I’ve been reading these laments my whole life. The Murphy Brown debacle was one of the first national political conversations to puncture the bubble of childhood, for me. Since that time, there’s been many people trying to put a human face on enforcing family norms and attacking the legitimacy of my family and families as nontraditional as mine. There’s plenty of them out there now, your Ross Douthats and your William Saletans and your David Brookseseses. At this point, I kind of prefer the old school, judgy variety, your Pat Robertson-style sanctimony. There’s something more honest, and thus less cruel, about it. At least when Rick Santorum tells us our lives are wrong he has the guts to just come out and do it.
Honestly, what do these people think is happening? Families aren’t cooked up in a lab. Liberals aren’t out there campaigning for fewer traditional families. They aren’t rubbing their hands together and scheming on how to drive people apart. They don’t have to. Life does that. Loss does that. The endless bullshit of human existence does that. What liberals are trying to do is to deal with the messy nature of life in a way that asserts the dignity and value of nontraditional families. The new breed of moralists gives us no rational advice on how to deal with those inevitable realities and so function as just more tongue-cluckers, asking us to feel guilty about situations we have no control over. (If you really care about stigmatizing people, you don’t keep using the term “illegitimate,” I’m sure of that.)

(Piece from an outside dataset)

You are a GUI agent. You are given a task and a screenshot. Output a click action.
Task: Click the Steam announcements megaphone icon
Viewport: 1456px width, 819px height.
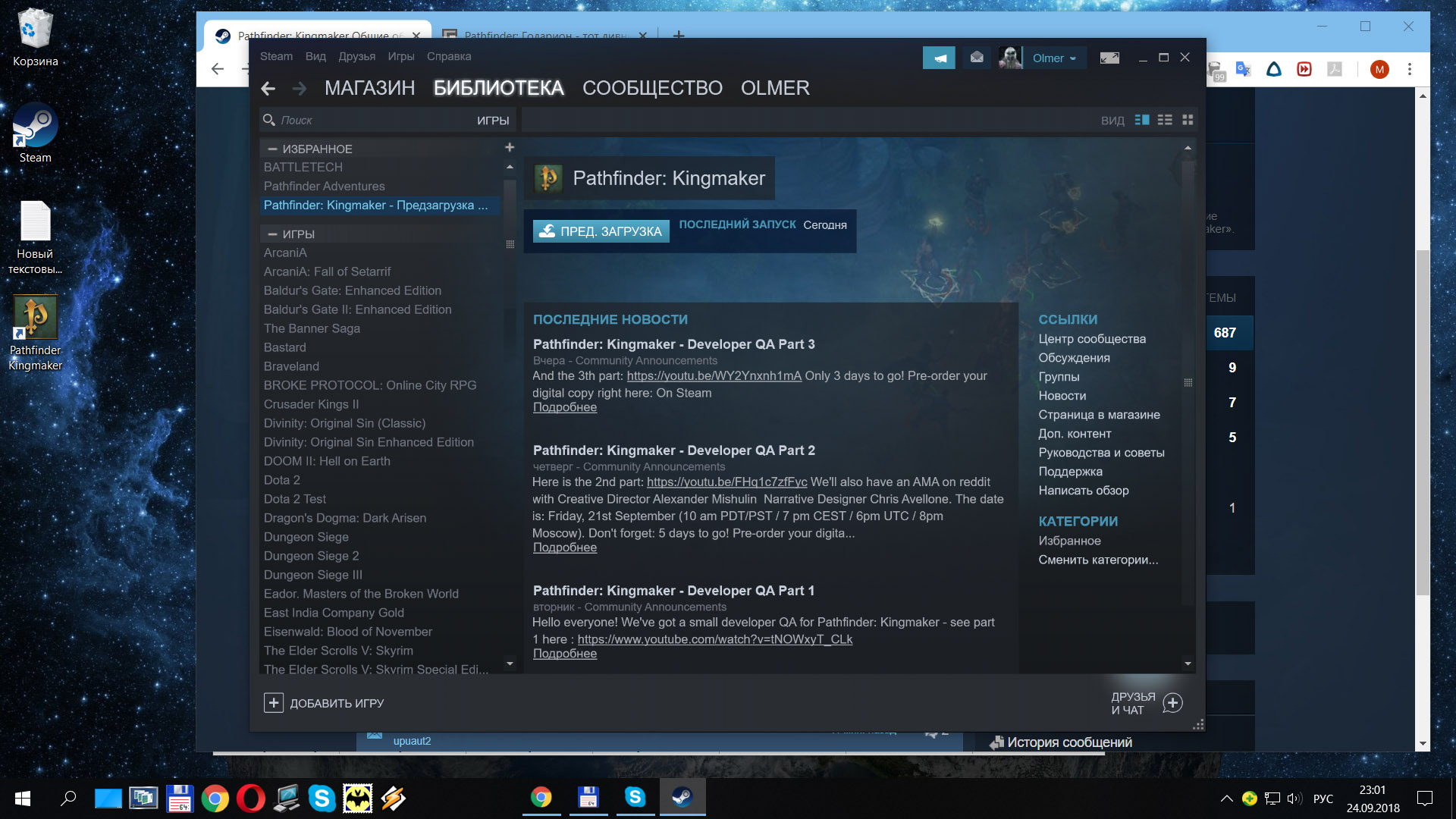(939, 58)
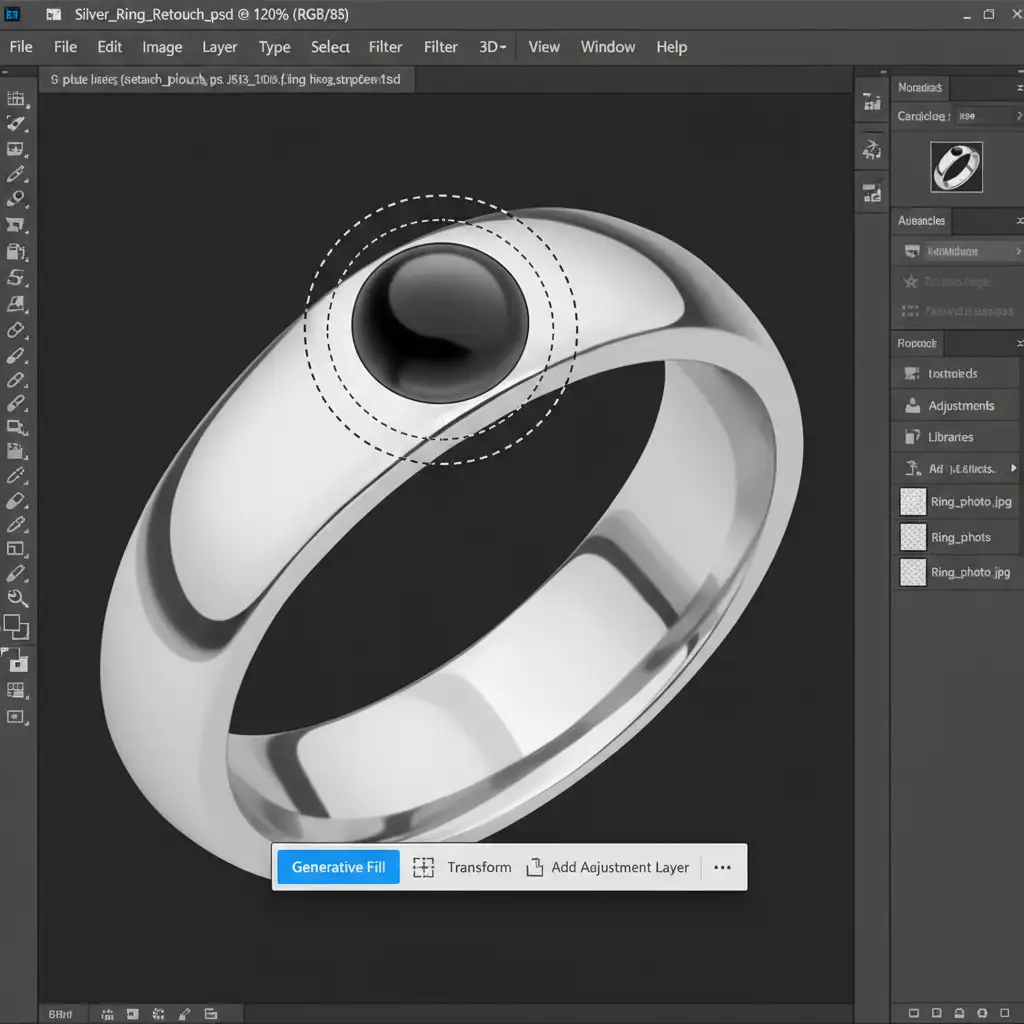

Haidt says that “the most dangerous person in the world is mom’s boyfriend.” He references his research with Brazilian street kids and how often their mother’s boyfriends end up hurting them in some way. What Haidt doesn’t explain is what, exactly, single mothers are supposed to do. He’s just said that single parent households are bad for kids. But okay, Mom getting a boyfriend is bad too. What is Mom supposed to do? Live a life of chastity? What if the father is dead? What if he’s in jail? What if he’s just the wrong guy, and staying with him is bad for everybody? There’s never any notion of what better alternatives are, of what should have been done and what should be done now. Very little good is ever accomplished by declaring that things aren’t ideal.
I confess: were Haidt to lend me the keys to his time machine so I could journey back like Sam from Quantum Leap and preserve my family in its “optimal” state, I probably wouldn’t do it. Just like I wouldn’t go monkeying around with the family with a single lesbian mother, or the family where a second cousin is raising the kids, or the family of street kids who aren’t biologically related. Nor, I must confess, am I willing to judge them. My life experience has been an education in tragedy, and it’s taught me that the project of the human species is the effort to manage that tragedy. Yes: nontraditional families can house acres of hardship and dysfunction. So can the classic kind. If I ever take that knowledge as an invitation to put the screws to those struggling under the burden of that hardship and that dysfunction, strike me down and leave me for dead.